To me, then, the most telling thing about another person is his or her facility with language. It is the greatest predictor of smell, and smell is the acid test for everything about others for me. My ability to smell is so refined in this area that I have lost the ability to smell most normal things. I operate at the pheromonic level. While others are maneuvering to get a girl into bed to have sex with her, I will engage her in a conversation and have ravished and made love to her the entire evening right in front of everyone, and she will know it. Writing with someone is a union to me that is sexual and intimate, but more than that, it is a bonding experience that allows me to know branches of a person's own experiential base, a fracking of the ground of their identity, and so a deep structurally fulfilling relationship using mere words. I have explained this in the forums where I proposed that merely interacting using language was in fact a sexual union for those who view erotica as expressive of their own personalities and sexuality, plain and simple.

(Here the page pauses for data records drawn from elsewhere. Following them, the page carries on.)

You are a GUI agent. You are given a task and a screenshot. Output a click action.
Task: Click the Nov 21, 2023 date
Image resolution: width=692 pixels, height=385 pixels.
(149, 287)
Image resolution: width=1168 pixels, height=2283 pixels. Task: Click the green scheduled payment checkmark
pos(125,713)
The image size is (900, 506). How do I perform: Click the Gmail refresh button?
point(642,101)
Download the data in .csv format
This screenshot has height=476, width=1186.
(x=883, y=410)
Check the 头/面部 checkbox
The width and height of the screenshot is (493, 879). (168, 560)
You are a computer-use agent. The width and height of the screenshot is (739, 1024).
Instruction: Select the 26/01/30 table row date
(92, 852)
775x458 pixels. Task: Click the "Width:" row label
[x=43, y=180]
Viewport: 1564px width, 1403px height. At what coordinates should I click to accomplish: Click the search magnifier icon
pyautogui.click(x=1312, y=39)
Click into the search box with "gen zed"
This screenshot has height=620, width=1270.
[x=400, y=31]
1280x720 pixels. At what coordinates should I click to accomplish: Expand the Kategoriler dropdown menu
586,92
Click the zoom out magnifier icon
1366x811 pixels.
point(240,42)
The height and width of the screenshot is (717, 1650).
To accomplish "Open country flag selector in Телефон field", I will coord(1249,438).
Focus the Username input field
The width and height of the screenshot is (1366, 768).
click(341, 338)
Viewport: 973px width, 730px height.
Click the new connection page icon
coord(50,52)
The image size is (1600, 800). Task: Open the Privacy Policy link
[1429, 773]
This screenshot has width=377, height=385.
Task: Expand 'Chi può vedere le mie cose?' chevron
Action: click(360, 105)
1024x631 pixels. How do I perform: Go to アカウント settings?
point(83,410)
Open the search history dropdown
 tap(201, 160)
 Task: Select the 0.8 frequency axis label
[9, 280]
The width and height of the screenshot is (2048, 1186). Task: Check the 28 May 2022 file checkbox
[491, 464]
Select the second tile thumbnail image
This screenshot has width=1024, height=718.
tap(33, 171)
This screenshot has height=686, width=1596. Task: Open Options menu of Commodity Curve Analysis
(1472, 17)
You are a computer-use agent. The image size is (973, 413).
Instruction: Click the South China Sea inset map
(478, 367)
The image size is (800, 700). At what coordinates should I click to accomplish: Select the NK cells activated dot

Concepts like vanilla or BDSM or male or female are not discreet terms to me but rather concepts along a continuum. I see us all being interrelated on many levels, and only seemingly diametrically opposed on principle, due to our limited experiences and understanding. If we were to overlay our sense of things, we would all see ourselves as a singularity of consciousness, and that our sum total experience is in fact a point of identity, where we are inductively coming to know who we are, and that our collective understanding adds to our collective survival. For me, a bloodhound on the trail of that understanding, I am a glass bead gamer who is on the lookout for others of my ilk and who is on the journey of enjoying the integrating of both my sides, a philosophic introspective intimate who is most likely to stand next to you, inhale your space, and ask you a few questions about life and the pursuit of being ourselves. All manner of clothing covers nothing, and the thought that it does is more a point of denial and naiveté.